### [TASK INSTRUCTIONS]
Transcribe, exactly and without pictures, the lines below from the line with "This screenshot has height=279, width=349." to the line with "971x1018 pixels.", both ends included, and no others.

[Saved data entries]

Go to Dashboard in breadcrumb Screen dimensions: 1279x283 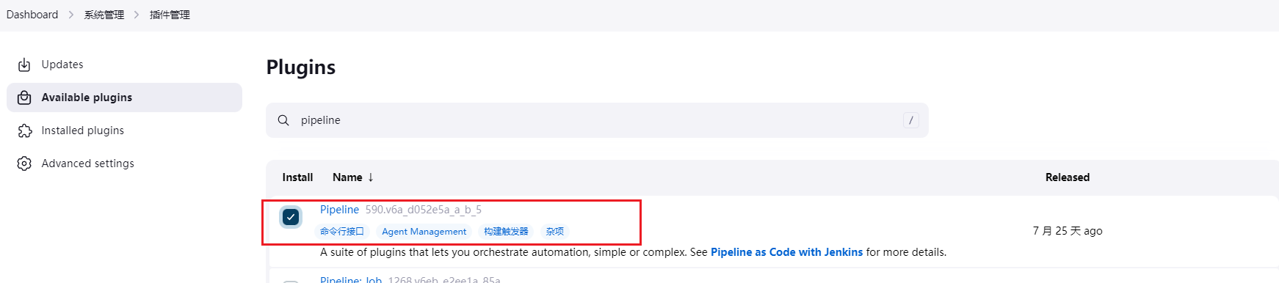32,15
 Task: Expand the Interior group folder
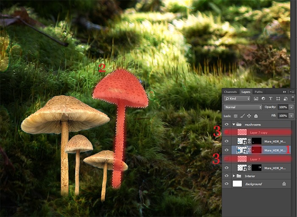click(234, 176)
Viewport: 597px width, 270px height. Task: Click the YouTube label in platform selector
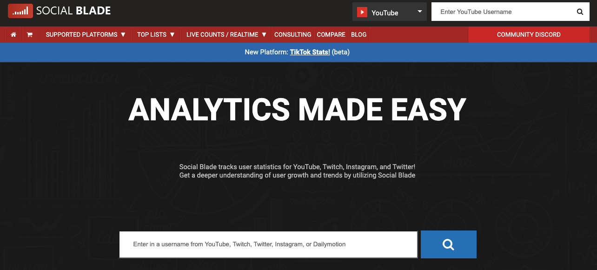(x=385, y=13)
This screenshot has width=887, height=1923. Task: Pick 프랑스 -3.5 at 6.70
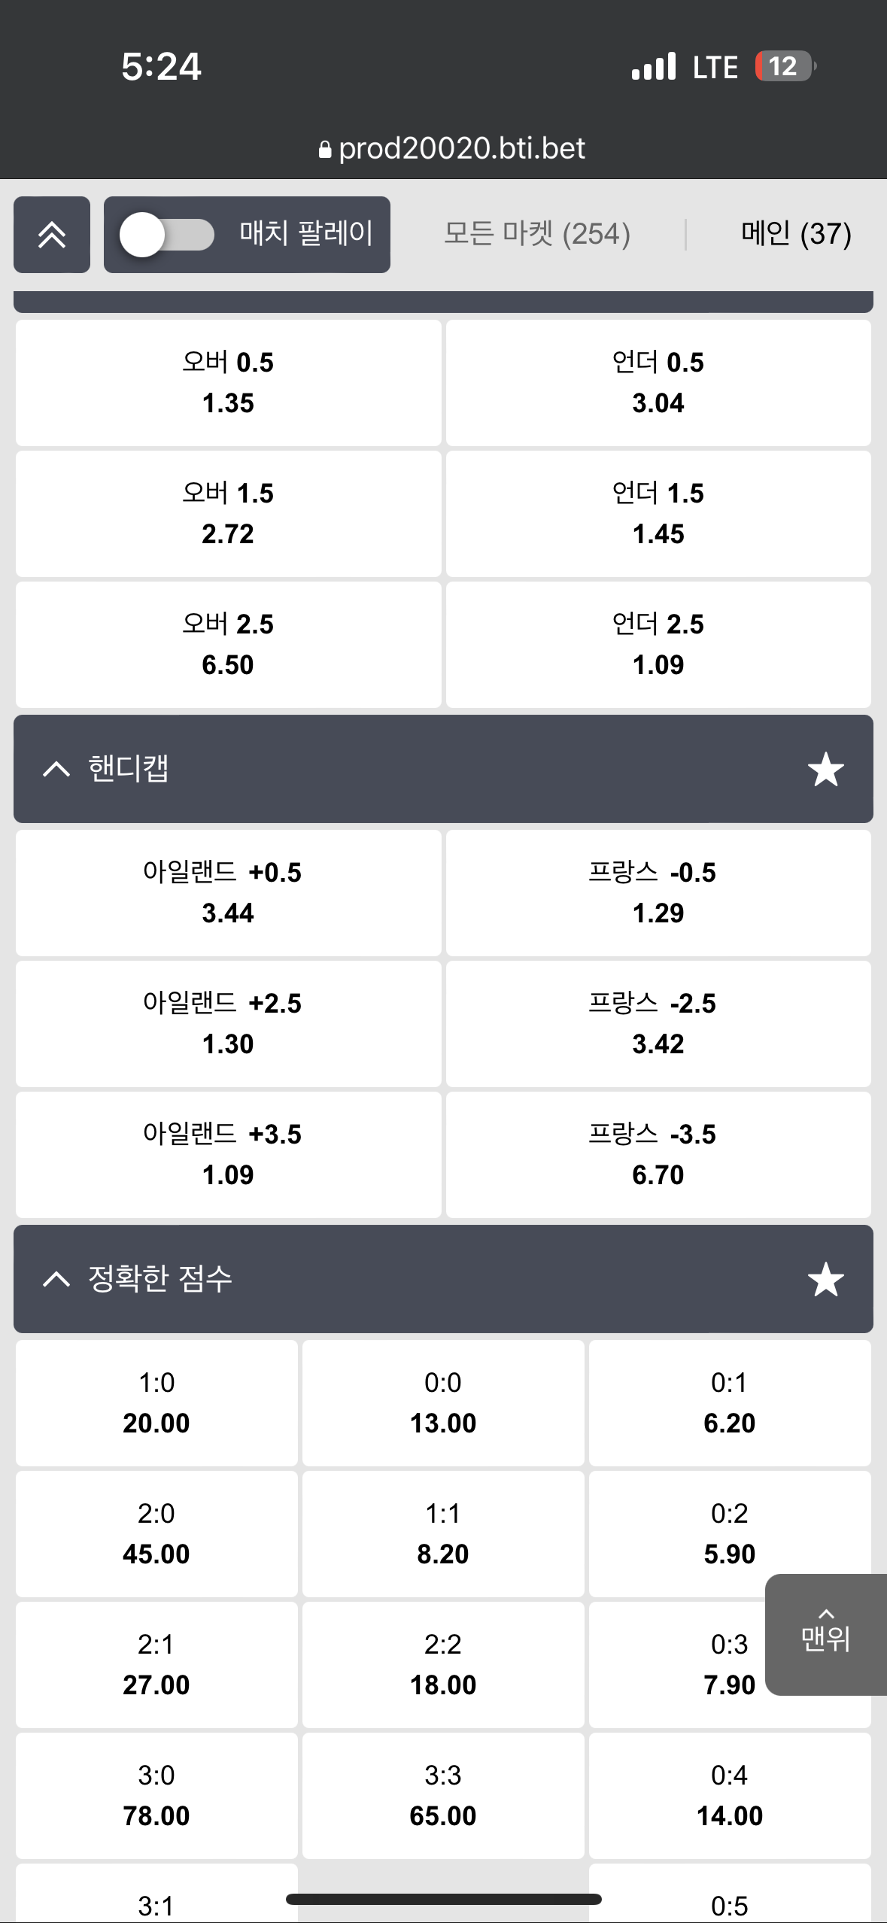point(658,1155)
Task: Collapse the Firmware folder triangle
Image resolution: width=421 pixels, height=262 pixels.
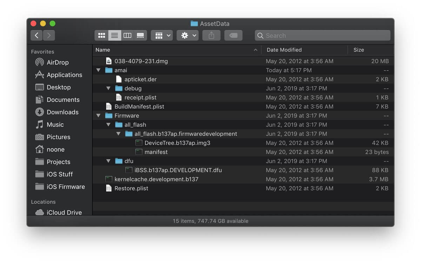Action: pos(98,116)
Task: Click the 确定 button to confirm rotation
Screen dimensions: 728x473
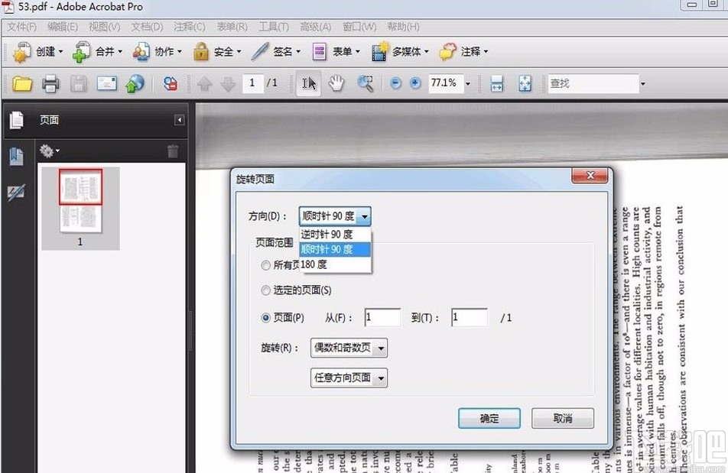Action: pyautogui.click(x=489, y=418)
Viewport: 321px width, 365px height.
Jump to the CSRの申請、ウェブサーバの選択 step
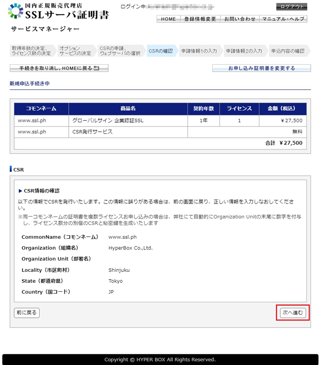tap(120, 51)
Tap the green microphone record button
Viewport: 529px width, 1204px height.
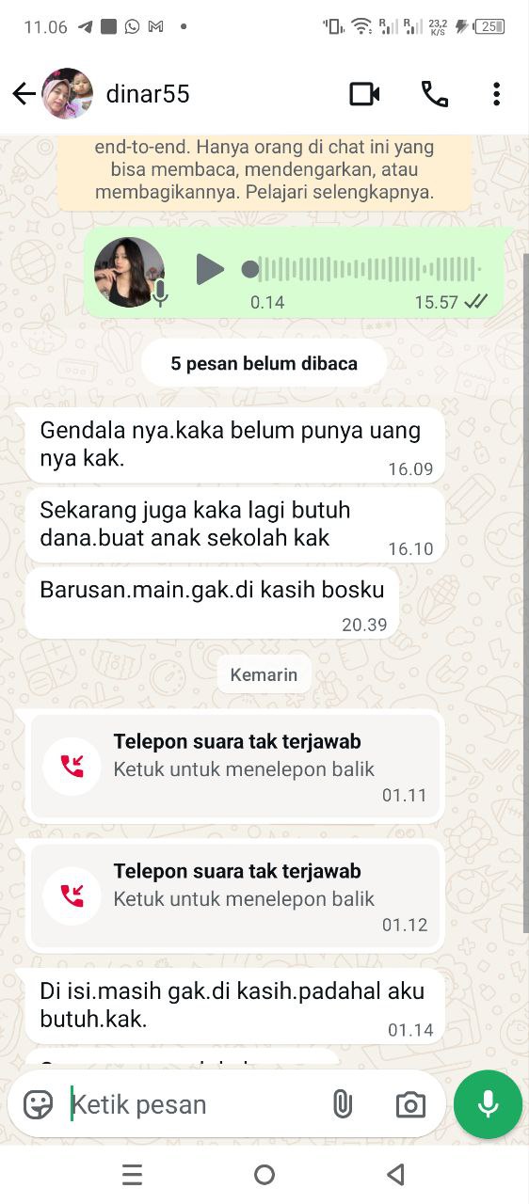point(488,1104)
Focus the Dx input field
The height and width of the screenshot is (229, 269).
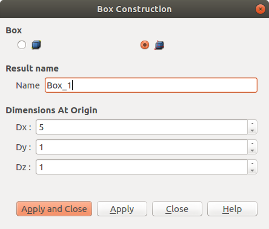coord(142,127)
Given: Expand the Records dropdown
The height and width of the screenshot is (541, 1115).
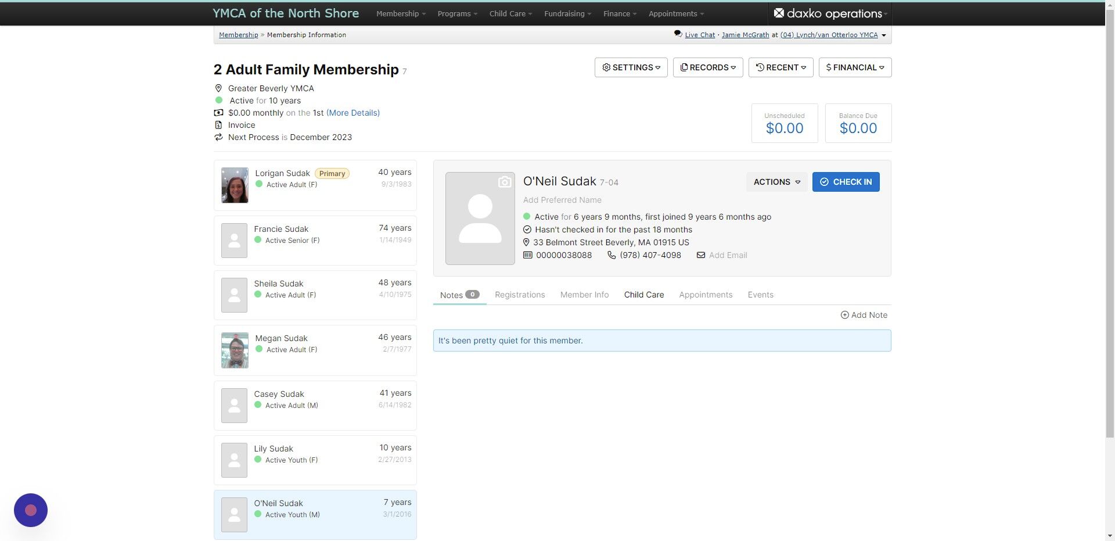Looking at the screenshot, I should [707, 67].
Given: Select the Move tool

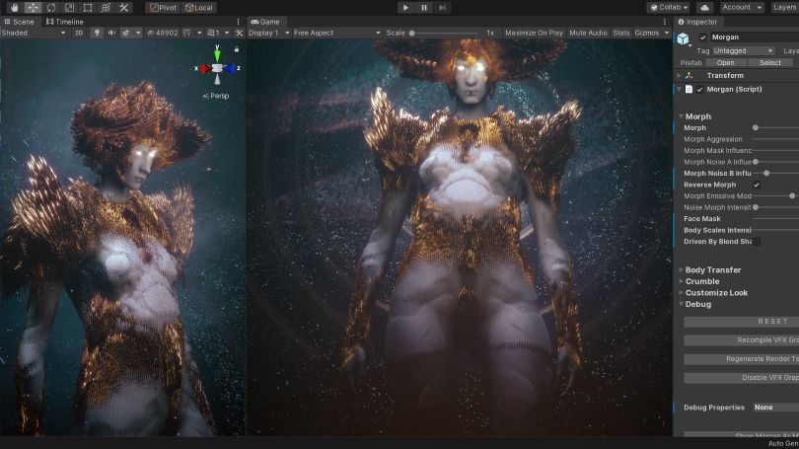Looking at the screenshot, I should coord(32,7).
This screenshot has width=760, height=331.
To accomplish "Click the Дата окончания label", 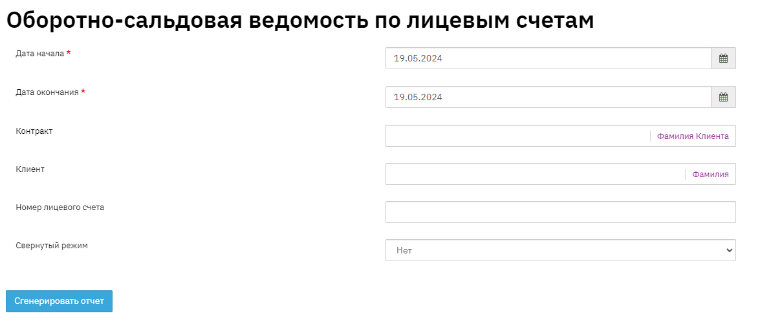I will pos(47,92).
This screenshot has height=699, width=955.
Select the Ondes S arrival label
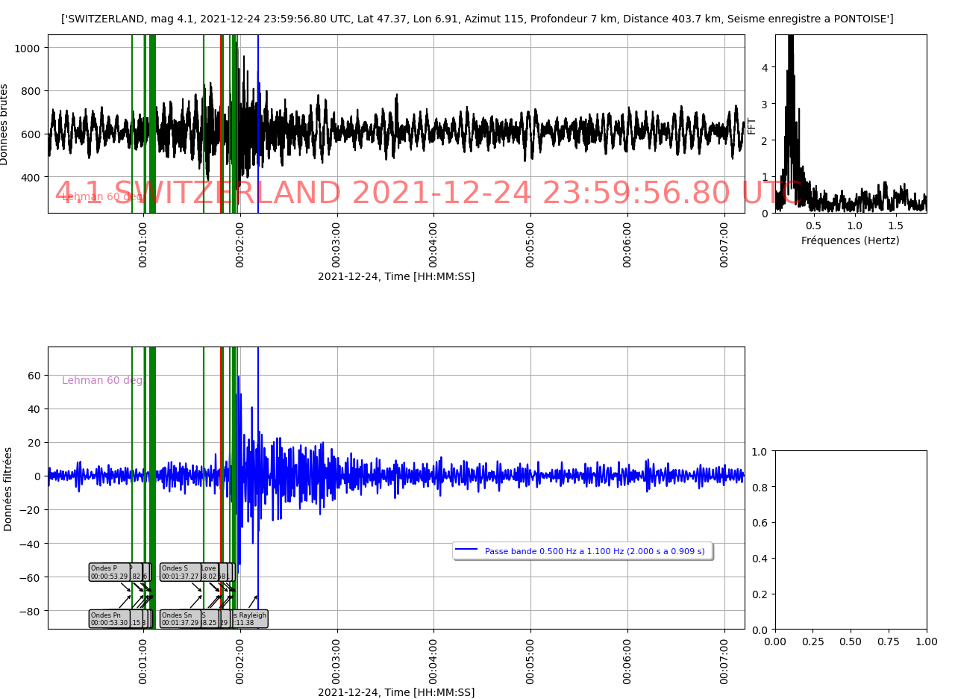180,572
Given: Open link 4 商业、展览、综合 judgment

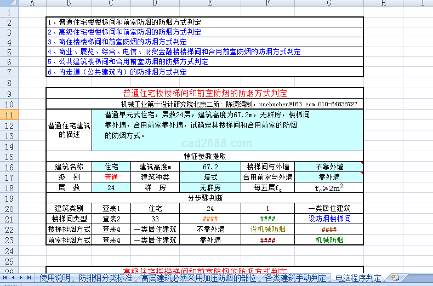Looking at the screenshot, I should click(174, 52).
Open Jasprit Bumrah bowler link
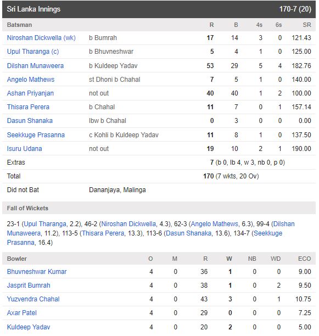The width and height of the screenshot is (319, 336). pos(29,285)

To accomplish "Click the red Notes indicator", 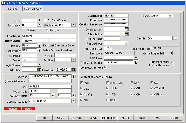I will tap(29, 109).
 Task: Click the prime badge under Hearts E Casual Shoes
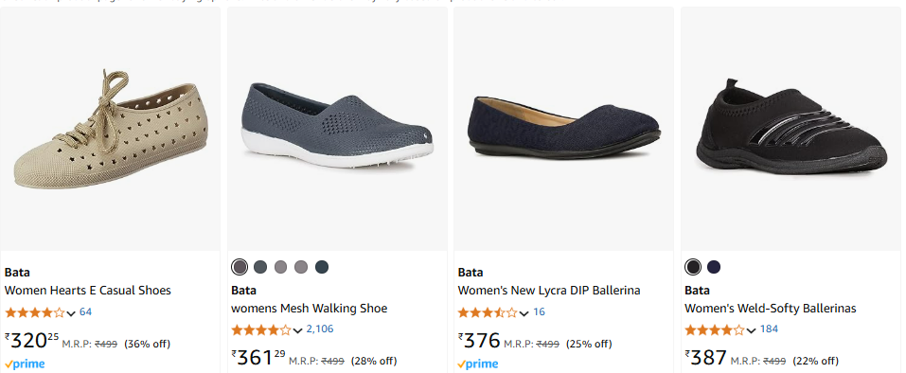(x=25, y=364)
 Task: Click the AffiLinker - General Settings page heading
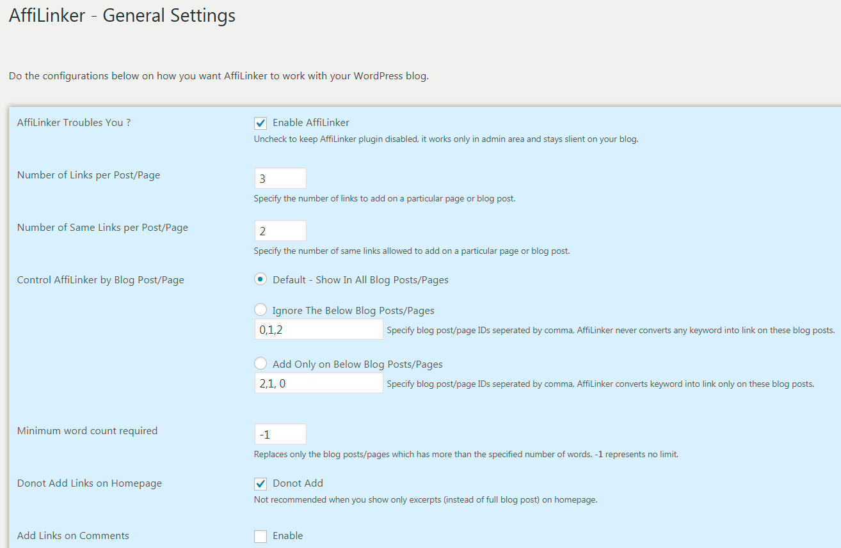pyautogui.click(x=122, y=15)
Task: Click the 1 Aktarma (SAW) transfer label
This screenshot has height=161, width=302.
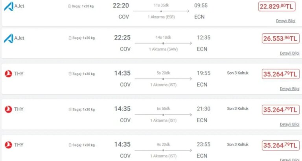Action: pos(163,49)
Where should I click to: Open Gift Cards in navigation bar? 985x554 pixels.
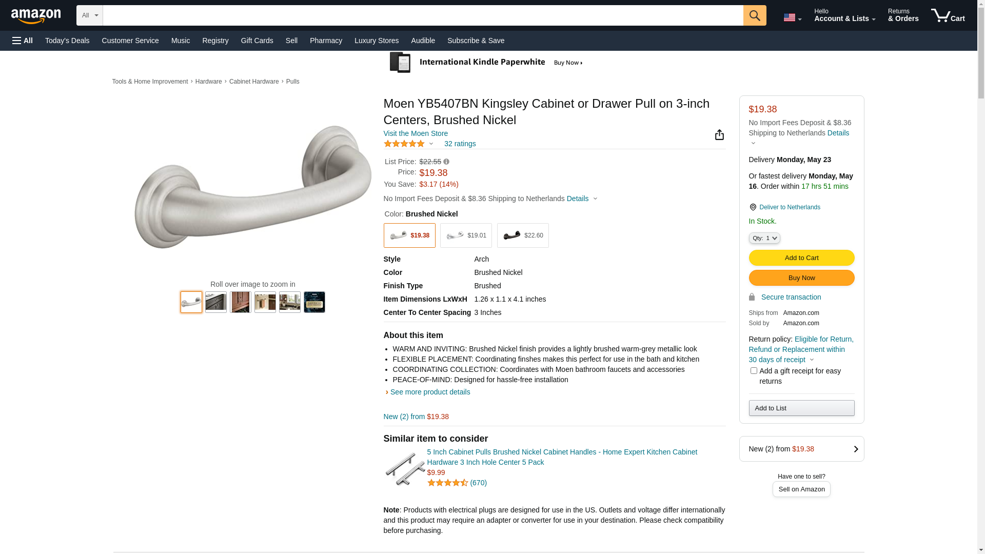point(257,41)
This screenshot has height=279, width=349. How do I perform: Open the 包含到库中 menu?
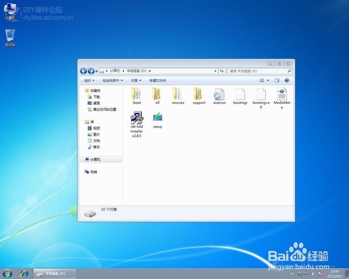coord(111,80)
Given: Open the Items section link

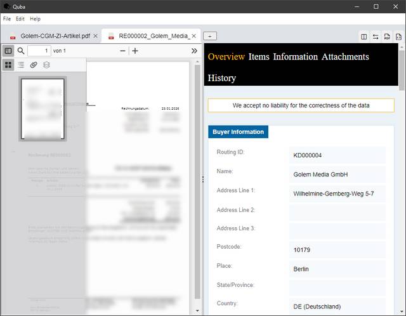Looking at the screenshot, I should pyautogui.click(x=259, y=56).
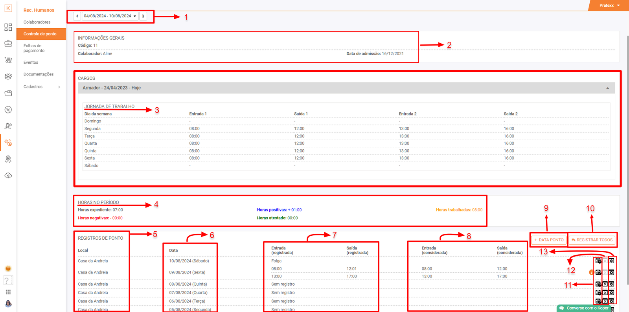The width and height of the screenshot is (629, 312).
Task: Click the apps grid icon at sidebar bottom
Action: 8,292
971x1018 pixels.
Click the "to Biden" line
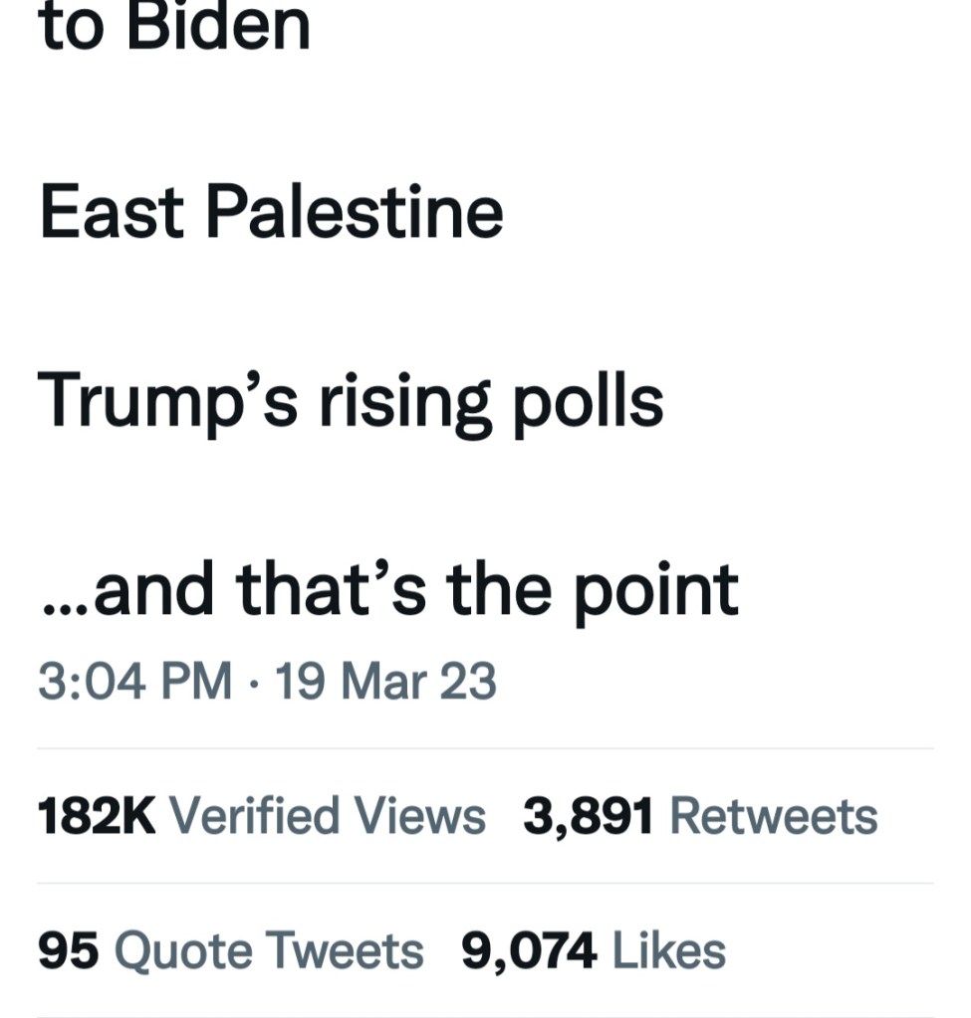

### [TASK SOLUTION]
This screenshot has height=279, width=349. How do I perform: Open the 包含到库中 menu?
coord(111,80)
Given: Open the Items section link

Looking at the screenshot, I should pyautogui.click(x=259, y=56).
The width and height of the screenshot is (629, 312).
Task: Click the apps grid icon at sidebar bottom
Action: 8,292
971x1018 pixels.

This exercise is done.